■ **Task to complete**:
Extract each line of the data and write it out again exactly.

+++ Extracted information

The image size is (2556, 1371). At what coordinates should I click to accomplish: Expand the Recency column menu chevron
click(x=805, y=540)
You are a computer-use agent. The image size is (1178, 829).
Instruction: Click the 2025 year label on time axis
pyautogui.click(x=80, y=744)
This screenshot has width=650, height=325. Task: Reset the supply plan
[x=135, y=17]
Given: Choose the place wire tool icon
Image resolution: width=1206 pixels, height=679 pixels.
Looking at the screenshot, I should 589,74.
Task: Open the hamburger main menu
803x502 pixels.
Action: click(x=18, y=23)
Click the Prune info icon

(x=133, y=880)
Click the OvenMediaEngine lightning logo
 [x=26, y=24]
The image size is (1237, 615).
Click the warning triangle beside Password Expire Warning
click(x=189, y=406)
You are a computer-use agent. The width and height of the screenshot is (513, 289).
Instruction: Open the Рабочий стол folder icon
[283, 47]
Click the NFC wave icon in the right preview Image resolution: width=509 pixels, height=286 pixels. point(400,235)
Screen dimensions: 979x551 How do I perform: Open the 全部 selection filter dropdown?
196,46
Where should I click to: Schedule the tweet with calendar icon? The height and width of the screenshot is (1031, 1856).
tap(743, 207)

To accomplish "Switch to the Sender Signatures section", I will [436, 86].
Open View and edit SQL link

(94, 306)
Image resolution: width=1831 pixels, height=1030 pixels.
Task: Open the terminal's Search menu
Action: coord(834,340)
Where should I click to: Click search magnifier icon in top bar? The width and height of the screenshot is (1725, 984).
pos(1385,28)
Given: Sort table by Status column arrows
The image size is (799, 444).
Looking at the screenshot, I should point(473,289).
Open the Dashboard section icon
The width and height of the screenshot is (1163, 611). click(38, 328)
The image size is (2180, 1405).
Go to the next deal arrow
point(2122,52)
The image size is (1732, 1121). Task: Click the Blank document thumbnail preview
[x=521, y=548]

++++++

■ **Answer space**:
The image size is (2556, 1371). At what coordinates should I click to accomplish: Expand the Recency column menu chevron
click(x=805, y=540)
You are a computer-use agent. The image size is (1178, 829).
Instruction: Click the 2025 year label on time axis
pyautogui.click(x=80, y=744)
This screenshot has width=650, height=325. Task: Reset the supply plan
[x=135, y=17]
Given: Choose the place wire tool icon
Image resolution: width=1206 pixels, height=679 pixels.
Looking at the screenshot, I should 589,74.
Task: Open the hamburger main menu
803x502 pixels.
Action: click(x=18, y=23)
Click the Prune info icon

(x=133, y=880)
Click the OvenMediaEngine lightning logo
 [x=26, y=24]
The image size is (1237, 615).
Click the warning triangle beside Password Expire Warning
click(x=189, y=406)
You are a computer-use agent. The width and height of the screenshot is (513, 289).
Instruction: Open the Рабочий стол folder icon
[283, 47]
Click the NFC wave icon in the right preview Image resolution: width=509 pixels, height=286 pixels. point(400,235)
Screen dimensions: 979x551 How do I perform: Open the 全部 selection filter dropdown?
196,46
Where should I click to: Schedule the tweet with calendar icon? The height and width of the screenshot is (1031, 1856).
tap(743, 207)

To accomplish "Switch to the Sender Signatures section", I will [436, 86].
Open View and edit SQL link

(94, 306)
Image resolution: width=1831 pixels, height=1030 pixels.
Task: Open the terminal's Search menu
Action: coord(834,340)
Where should I click to: Click search magnifier icon in top bar? The width and height of the screenshot is (1725, 984).
pos(1385,28)
Given: Sort table by Status column arrows
The image size is (799, 444).
Looking at the screenshot, I should point(473,289).
Open the Dashboard section icon
The width and height of the screenshot is (1163, 611). click(38, 328)
The image size is (2180, 1405).
Go to the next deal arrow
point(2122,52)
The image size is (1732, 1121). Task: Click the Blank document thumbnail preview
[x=521, y=548]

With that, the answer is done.